The task: Output the following lines of material again with no changes at all.

Material to process:
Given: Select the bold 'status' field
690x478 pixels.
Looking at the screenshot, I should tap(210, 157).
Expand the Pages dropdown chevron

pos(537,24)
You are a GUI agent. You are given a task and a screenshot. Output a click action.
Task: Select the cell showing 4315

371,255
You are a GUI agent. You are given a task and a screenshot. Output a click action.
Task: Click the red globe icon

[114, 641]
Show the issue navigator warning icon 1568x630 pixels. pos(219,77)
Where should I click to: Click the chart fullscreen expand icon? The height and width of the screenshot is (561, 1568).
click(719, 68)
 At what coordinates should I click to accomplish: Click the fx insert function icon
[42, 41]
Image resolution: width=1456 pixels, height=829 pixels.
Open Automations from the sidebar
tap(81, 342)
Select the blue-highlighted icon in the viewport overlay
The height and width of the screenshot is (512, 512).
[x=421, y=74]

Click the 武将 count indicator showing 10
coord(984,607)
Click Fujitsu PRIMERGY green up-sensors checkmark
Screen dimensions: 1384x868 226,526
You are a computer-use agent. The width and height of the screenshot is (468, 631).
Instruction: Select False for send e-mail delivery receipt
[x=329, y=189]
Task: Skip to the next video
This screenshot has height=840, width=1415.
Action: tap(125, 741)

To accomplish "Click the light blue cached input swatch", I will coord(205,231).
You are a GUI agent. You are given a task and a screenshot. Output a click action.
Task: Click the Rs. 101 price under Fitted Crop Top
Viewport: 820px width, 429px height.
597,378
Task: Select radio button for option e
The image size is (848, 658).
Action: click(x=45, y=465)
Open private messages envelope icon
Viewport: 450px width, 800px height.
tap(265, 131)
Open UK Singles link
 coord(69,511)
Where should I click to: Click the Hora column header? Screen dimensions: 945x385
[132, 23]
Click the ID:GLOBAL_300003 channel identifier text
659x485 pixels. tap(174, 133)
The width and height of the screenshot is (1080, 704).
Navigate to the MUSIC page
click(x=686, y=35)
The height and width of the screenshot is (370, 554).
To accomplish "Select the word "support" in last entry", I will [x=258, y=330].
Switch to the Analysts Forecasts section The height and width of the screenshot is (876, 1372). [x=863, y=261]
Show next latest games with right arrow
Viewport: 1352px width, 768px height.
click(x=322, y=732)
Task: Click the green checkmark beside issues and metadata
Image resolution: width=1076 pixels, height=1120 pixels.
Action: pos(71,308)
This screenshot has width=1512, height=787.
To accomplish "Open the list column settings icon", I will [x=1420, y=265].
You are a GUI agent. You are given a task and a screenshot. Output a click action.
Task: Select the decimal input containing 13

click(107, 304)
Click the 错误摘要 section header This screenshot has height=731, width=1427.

Answer to the problem:
Given: Select the bold 'status' field
690x478 pixels.
Looking at the screenshot, I should tap(210, 157).
Expand the Pages dropdown chevron

pos(537,24)
You are a GUI agent. You are given a task and a screenshot. Output a click action.
Task: Select the cell showing 4315

371,255
You are a GUI agent. You are given a task and a screenshot. Output a click action.
Task: Click the red globe icon

[114, 641]
Show the issue navigator warning icon 1568x630 pixels. pos(219,77)
Where should I click to: Click the chart fullscreen expand icon? The height and width of the screenshot is (561, 1568).
click(719, 68)
 At what coordinates should I click to accomplish: Click the fx insert function icon
[42, 41]
Image resolution: width=1456 pixels, height=829 pixels.
Open Automations from the sidebar
tap(81, 342)
Select the blue-highlighted icon in the viewport overlay
The height and width of the screenshot is (512, 512).
[x=421, y=74]

Click the 武将 count indicator showing 10
coord(984,607)
Click Fujitsu PRIMERGY green up-sensors checkmark
Screen dimensions: 1384x868 226,526
You are a computer-use agent. The width and height of the screenshot is (468, 631).
Instruction: Select False for send e-mail delivery receipt
[x=329, y=189]
Task: Skip to the next video
This screenshot has height=840, width=1415.
Action: tap(125, 741)

To accomplish "Click the light blue cached input swatch", I will coord(205,231).
You are a GUI agent. You are given a task and a screenshot. Output a click action.
Task: Click the Rs. 101 price under Fitted Crop Top
Viewport: 820px width, 429px height.
597,378
Task: Select radio button for option e
The image size is (848, 658).
Action: click(x=45, y=465)
Open private messages envelope icon
Viewport: 450px width, 800px height.
tap(265, 131)
Open UK Singles link
 coord(69,511)
Where should I click to: Click the Hora column header? Screen dimensions: 945x385
[132, 23]
Click the ID:GLOBAL_300003 channel identifier text
659x485 pixels. tap(174, 133)
The width and height of the screenshot is (1080, 704).
Navigate to the MUSIC page
click(x=686, y=35)
The height and width of the screenshot is (370, 554).
To accomplish "Select the word "support" in last entry", I will [x=258, y=330].
Switch to the Analysts Forecasts section The height and width of the screenshot is (876, 1372). [x=863, y=261]
Show next latest games with right arrow
Viewport: 1352px width, 768px height.
click(x=322, y=732)
Task: Click the green checkmark beside issues and metadata
Image resolution: width=1076 pixels, height=1120 pixels.
Action: pos(71,308)
This screenshot has width=1512, height=787.
To accomplish "Open the list column settings icon", I will [x=1420, y=265].
You are a GUI agent. You are given a task and a screenshot. Output a click action.
Task: Select the decimal input containing 13

click(107, 304)
Click the 错误摘要 section header This screenshot has height=731, width=1427.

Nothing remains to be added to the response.